Oops, they did it again ...
And the hits just kept on coming:

  • National security adviser Condoleezza Rice — the next secretary of state — casually dismissed a classified intelligence report when its existence was made known during hearings of the independent commission that investigated the Sept. 11, 2001, attacks. The title: “Bin Laden Determined To Strike in U.S." Its date: Aug. 6, 2001.
  • CBS News anchor Dan Rather had to apologize for his report questioning Bush’s service in the National Guard. Last month, he announced that he would retire in March.
  • Donald Trump’s casinos filed for bankruptcy, even as NBC was building its ratings on “The Apprentice,” a reality series that promoted him as America’s savviest businessman.
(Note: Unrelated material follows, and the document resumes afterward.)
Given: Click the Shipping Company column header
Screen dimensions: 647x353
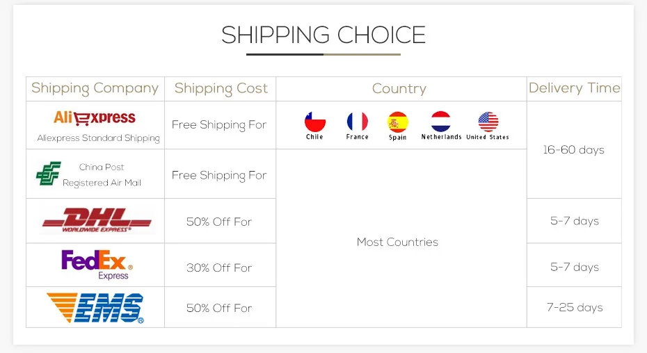Looking at the screenshot, I should point(95,88).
  • Someone — popular speculation has it that it was the Russians — tried to poison Ukrainian opposition leader Viktor Yushchenko with dioxin. It didn’t work, and Yushchenko was elected president in a rerun of a fraud-riven first vote.
  • Gillette decided to put its razors in welcome bags for delegates and media representatives at the Democratic National Convention in Boston. All of them were confiscated by security, costing the company more than $1 million.
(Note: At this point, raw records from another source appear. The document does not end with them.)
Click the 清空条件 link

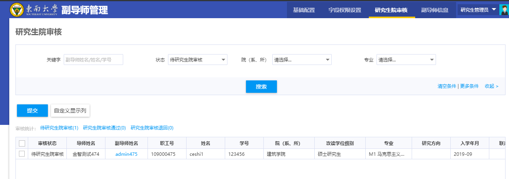click(447, 86)
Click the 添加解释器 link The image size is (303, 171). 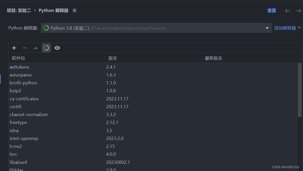coord(285,28)
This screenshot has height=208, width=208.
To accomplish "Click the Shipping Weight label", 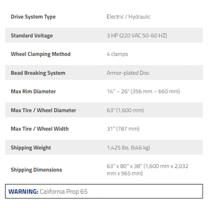I will [x=31, y=148].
  • Barbie should dump Ken, Mattel thought. Sales fell by more than 13 percent. (For 2005: Breast-Bejeweled Barbie®?)

Late in the year, Defense Secretary Donald Rumsfeld put it all in perspective. “You go to war  with the Army you have, not the Army you might want or wish to have,” Rummy observed.

That was 2004. It wasn’t the year we wanted. But it was the year we were stuck with.